PROBLEM: Whenever a line below mentions the word "green", that line should be copied.

PROVIDED RECORDS:
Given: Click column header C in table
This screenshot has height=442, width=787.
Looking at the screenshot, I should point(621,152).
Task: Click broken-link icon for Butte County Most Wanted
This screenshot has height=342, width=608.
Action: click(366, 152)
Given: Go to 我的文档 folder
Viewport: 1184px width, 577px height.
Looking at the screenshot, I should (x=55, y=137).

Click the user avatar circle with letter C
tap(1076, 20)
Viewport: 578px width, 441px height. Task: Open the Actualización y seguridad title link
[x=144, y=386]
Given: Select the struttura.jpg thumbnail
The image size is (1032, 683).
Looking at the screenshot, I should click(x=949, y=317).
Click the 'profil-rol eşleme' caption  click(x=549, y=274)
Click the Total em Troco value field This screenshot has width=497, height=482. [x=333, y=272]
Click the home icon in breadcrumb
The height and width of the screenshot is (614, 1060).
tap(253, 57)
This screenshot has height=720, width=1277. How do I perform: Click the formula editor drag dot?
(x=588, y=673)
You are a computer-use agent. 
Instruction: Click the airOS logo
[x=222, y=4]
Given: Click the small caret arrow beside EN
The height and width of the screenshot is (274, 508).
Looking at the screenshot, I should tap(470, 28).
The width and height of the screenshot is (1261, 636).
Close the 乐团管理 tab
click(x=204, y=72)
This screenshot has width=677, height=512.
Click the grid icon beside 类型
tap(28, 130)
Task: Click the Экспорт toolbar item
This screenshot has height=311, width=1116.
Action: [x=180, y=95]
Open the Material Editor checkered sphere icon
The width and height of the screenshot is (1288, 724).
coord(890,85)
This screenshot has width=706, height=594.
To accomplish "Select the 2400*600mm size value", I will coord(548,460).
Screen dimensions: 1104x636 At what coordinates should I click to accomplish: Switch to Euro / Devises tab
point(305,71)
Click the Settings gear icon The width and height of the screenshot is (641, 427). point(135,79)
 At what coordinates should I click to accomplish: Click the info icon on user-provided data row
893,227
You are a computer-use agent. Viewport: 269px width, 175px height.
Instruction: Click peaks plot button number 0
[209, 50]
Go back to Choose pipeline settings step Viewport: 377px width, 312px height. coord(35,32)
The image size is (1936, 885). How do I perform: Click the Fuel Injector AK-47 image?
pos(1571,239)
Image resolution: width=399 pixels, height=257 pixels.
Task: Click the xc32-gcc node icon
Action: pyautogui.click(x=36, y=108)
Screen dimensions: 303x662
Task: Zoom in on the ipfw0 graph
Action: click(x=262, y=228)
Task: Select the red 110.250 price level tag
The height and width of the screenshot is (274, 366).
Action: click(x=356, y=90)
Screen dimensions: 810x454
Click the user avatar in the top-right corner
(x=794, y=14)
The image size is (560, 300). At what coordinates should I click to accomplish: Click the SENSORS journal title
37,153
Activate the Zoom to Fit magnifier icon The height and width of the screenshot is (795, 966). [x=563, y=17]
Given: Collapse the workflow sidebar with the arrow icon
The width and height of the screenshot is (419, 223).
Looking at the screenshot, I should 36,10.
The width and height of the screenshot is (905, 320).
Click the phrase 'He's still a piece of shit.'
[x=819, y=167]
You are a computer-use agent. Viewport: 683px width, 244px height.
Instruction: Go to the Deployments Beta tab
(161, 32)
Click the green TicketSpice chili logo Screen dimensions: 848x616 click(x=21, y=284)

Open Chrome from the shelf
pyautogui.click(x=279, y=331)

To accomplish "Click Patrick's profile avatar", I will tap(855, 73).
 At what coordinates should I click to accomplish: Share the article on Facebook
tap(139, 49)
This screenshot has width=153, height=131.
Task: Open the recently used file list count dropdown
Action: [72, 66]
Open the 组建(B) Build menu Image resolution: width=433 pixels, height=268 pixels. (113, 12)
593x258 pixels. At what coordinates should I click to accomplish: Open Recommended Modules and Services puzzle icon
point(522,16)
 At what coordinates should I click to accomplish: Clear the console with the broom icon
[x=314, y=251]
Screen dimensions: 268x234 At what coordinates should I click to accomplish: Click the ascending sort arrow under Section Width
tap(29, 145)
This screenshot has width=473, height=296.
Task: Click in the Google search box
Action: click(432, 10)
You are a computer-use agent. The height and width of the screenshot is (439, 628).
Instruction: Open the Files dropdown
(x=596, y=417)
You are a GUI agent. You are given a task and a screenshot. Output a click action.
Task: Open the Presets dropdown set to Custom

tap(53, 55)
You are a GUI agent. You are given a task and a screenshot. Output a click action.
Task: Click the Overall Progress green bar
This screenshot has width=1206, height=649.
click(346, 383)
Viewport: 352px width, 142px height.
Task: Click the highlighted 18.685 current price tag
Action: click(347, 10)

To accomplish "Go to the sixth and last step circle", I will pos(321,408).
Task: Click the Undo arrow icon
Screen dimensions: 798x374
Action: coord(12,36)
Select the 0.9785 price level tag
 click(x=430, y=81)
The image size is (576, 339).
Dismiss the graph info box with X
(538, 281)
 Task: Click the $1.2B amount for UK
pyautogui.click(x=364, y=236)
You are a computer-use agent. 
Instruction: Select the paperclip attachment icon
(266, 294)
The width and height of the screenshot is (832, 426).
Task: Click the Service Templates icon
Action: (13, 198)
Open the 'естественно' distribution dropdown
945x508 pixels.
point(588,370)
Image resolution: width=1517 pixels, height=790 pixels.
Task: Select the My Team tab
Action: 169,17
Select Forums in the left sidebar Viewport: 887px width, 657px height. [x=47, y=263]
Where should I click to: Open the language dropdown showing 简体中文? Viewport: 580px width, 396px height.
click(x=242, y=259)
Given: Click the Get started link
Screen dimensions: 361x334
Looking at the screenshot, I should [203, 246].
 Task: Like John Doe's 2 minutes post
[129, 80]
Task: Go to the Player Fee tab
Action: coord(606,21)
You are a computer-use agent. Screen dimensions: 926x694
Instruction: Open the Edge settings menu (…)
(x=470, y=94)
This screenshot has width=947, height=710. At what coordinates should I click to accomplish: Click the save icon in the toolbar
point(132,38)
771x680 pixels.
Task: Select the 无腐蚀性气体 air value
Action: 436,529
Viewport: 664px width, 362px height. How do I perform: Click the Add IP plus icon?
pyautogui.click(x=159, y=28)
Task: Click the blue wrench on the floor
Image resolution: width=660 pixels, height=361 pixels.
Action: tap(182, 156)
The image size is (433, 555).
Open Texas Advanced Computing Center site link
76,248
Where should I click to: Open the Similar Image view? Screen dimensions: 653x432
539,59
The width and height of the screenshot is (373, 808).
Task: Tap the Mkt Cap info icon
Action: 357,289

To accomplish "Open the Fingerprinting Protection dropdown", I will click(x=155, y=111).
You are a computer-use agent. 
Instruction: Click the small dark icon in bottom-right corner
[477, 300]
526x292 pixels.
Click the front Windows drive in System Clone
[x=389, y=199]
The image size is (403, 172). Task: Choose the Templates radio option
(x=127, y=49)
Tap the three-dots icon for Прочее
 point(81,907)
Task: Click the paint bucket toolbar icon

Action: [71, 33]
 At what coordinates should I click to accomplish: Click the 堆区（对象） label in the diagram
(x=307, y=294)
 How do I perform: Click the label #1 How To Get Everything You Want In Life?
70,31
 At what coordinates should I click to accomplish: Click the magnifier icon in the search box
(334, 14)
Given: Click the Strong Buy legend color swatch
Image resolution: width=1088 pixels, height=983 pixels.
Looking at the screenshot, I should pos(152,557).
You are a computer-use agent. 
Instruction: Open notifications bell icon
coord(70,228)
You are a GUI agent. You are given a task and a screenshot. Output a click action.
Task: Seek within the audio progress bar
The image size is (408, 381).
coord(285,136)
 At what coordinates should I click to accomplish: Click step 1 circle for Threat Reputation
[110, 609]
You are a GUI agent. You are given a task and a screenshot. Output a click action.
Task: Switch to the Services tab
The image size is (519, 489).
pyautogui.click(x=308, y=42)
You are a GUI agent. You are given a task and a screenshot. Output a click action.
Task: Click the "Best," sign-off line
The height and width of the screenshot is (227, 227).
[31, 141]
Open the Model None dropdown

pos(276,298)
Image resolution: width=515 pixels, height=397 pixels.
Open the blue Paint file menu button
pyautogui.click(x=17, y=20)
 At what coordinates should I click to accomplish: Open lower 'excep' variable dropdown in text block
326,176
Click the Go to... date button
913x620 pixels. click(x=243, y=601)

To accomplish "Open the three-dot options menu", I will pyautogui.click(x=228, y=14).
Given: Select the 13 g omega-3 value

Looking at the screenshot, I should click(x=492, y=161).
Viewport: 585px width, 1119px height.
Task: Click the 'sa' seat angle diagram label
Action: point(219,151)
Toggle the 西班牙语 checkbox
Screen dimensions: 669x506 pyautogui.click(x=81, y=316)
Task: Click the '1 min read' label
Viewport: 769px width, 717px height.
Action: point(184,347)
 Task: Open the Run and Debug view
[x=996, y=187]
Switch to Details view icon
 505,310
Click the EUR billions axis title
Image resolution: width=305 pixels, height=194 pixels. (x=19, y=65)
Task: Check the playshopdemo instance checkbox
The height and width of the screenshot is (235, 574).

RESPONSE AREA:
Click the green TicketSpice chili logo Screen dimensions: 848x616 click(x=21, y=284)
Task: Click the Overall Progress green bar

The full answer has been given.